→ **Instructions for the task**: The response should consist of the listing, repeated word for word.

→ **Entries supplied**:
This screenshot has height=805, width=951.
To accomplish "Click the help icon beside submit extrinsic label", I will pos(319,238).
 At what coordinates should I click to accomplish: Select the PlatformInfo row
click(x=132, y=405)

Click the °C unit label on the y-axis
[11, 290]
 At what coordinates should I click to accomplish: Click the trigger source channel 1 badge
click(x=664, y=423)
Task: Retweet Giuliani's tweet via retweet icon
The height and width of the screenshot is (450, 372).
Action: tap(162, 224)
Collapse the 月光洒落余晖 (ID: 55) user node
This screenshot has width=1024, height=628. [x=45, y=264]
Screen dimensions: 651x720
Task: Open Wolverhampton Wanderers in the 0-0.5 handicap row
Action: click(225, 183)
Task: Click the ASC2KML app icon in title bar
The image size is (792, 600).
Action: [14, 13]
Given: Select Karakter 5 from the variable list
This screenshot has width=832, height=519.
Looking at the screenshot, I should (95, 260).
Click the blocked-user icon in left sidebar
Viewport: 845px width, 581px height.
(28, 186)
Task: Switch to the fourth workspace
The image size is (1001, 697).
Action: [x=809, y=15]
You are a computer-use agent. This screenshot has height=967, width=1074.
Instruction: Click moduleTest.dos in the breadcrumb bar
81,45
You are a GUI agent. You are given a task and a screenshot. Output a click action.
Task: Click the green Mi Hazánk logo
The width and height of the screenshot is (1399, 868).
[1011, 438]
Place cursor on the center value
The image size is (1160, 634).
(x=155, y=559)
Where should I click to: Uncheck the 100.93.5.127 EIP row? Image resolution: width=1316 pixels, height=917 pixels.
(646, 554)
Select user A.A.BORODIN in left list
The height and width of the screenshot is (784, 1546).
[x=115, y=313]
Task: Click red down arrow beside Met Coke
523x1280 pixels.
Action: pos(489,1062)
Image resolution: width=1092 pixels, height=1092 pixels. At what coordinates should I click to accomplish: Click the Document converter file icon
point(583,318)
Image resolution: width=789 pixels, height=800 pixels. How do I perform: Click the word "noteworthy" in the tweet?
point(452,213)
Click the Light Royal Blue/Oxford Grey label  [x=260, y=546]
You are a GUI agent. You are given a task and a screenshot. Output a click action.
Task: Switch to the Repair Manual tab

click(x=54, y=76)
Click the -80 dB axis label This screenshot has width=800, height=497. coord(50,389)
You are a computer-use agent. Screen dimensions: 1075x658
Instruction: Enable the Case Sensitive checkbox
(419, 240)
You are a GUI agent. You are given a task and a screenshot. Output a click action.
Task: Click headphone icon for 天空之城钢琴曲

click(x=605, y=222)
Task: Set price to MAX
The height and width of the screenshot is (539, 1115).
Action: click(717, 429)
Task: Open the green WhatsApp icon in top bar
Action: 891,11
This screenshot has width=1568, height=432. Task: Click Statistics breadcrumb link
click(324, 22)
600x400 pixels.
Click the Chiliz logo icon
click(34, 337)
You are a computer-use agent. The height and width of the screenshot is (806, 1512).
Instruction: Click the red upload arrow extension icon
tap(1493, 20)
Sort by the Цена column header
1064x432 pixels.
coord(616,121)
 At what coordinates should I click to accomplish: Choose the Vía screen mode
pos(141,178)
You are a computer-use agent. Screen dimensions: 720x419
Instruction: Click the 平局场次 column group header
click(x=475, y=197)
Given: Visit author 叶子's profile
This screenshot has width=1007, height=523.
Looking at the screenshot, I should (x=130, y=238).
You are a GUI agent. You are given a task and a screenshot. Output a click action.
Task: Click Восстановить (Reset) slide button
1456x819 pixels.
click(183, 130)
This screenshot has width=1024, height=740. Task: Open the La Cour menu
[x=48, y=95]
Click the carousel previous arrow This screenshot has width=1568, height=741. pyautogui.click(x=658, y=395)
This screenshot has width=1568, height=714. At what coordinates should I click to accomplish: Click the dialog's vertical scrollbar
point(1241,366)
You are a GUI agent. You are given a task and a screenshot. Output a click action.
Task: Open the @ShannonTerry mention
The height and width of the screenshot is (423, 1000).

→ **Your response**:
This screenshot has height=805, width=951.
To accomplish "Click the help icon beside submit extrinsic label", I will pos(319,238).
 At what coordinates should I click to accomplish: Select the PlatformInfo row
click(x=132, y=405)

Click the °C unit label on the y-axis
[11, 290]
 At what coordinates should I click to accomplish: Click the trigger source channel 1 badge
click(x=664, y=423)
Task: Retweet Giuliani's tweet via retweet icon
The height and width of the screenshot is (450, 372).
Action: tap(162, 224)
Collapse the 月光洒落余晖 (ID: 55) user node
This screenshot has width=1024, height=628. [x=45, y=264]
Screen dimensions: 651x720
Task: Open Wolverhampton Wanderers in the 0-0.5 handicap row
Action: click(225, 183)
Task: Click the ASC2KML app icon in title bar
The image size is (792, 600).
Action: [14, 13]
Given: Select Karakter 5 from the variable list
This screenshot has width=832, height=519.
Looking at the screenshot, I should (95, 260).
Click the blocked-user icon in left sidebar
Viewport: 845px width, 581px height.
(28, 186)
Task: Switch to the fourth workspace
The image size is (1001, 697).
Action: [x=809, y=15]
You are a computer-use agent. This screenshot has height=967, width=1074.
Instruction: Click moduleTest.dos in the breadcrumb bar
81,45
You are a GUI agent. You are given a task and a screenshot. Output a click action.
Task: Click the green Mi Hazánk logo
The width and height of the screenshot is (1399, 868).
[1011, 438]
Place cursor on the center value
The image size is (1160, 634).
(x=155, y=559)
Where should I click to: Uncheck the 100.93.5.127 EIP row? Image resolution: width=1316 pixels, height=917 pixels.
(646, 554)
Select user A.A.BORODIN in left list
The height and width of the screenshot is (784, 1546).
[x=115, y=313]
Task: Click red down arrow beside Met Coke
523x1280 pixels.
Action: pos(489,1062)
Image resolution: width=1092 pixels, height=1092 pixels. At what coordinates should I click to accomplish: Click the Document converter file icon
point(583,318)
Image resolution: width=789 pixels, height=800 pixels. How do I perform: Click the word "noteworthy" in the tweet?
point(452,213)
Click the Light Royal Blue/Oxford Grey label  [x=260, y=546]
You are a GUI agent. You are given a task and a screenshot. Output a click action.
Task: Switch to the Repair Manual tab

click(x=54, y=76)
Click the -80 dB axis label This screenshot has width=800, height=497. coord(50,389)
You are a computer-use agent. Screen dimensions: 1075x658
Instruction: Enable the Case Sensitive checkbox
(419, 240)
You are a GUI agent. You are given a task and a screenshot. Output a click action.
Task: Click headphone icon for 天空之城钢琴曲

click(x=605, y=222)
Task: Set price to MAX
The height and width of the screenshot is (539, 1115).
Action: click(717, 429)
Task: Open the green WhatsApp icon in top bar
Action: 891,11
This screenshot has width=1568, height=432. Task: Click Statistics breadcrumb link
click(324, 22)
600x400 pixels.
Click the Chiliz logo icon
click(34, 337)
You are a computer-use agent. The height and width of the screenshot is (806, 1512).
Instruction: Click the red upload arrow extension icon
tap(1493, 20)
Sort by the Цена column header
1064x432 pixels.
coord(616,121)
 At what coordinates should I click to accomplish: Choose the Vía screen mode
pos(141,178)
You are a computer-use agent. Screen dimensions: 720x419
Instruction: Click the 平局场次 column group header
click(x=475, y=197)
Given: Visit author 叶子's profile
This screenshot has width=1007, height=523.
Looking at the screenshot, I should (x=130, y=238).
You are a GUI agent. You are given a task and a screenshot. Output a click action.
Task: Click Восстановить (Reset) slide button
1456x819 pixels.
click(183, 130)
This screenshot has width=1024, height=740. Task: Open the La Cour menu
[x=48, y=95]
Click the carousel previous arrow This screenshot has width=1568, height=741. pyautogui.click(x=658, y=395)
This screenshot has width=1568, height=714. At what coordinates should I click to accomplish: Click the dialog's vertical scrollbar
point(1241,366)
You are a GUI agent. You are given a task and a screenshot. Output a click action.
Task: Open the @ShannonTerry mention
The height and width of the screenshot is (423, 1000).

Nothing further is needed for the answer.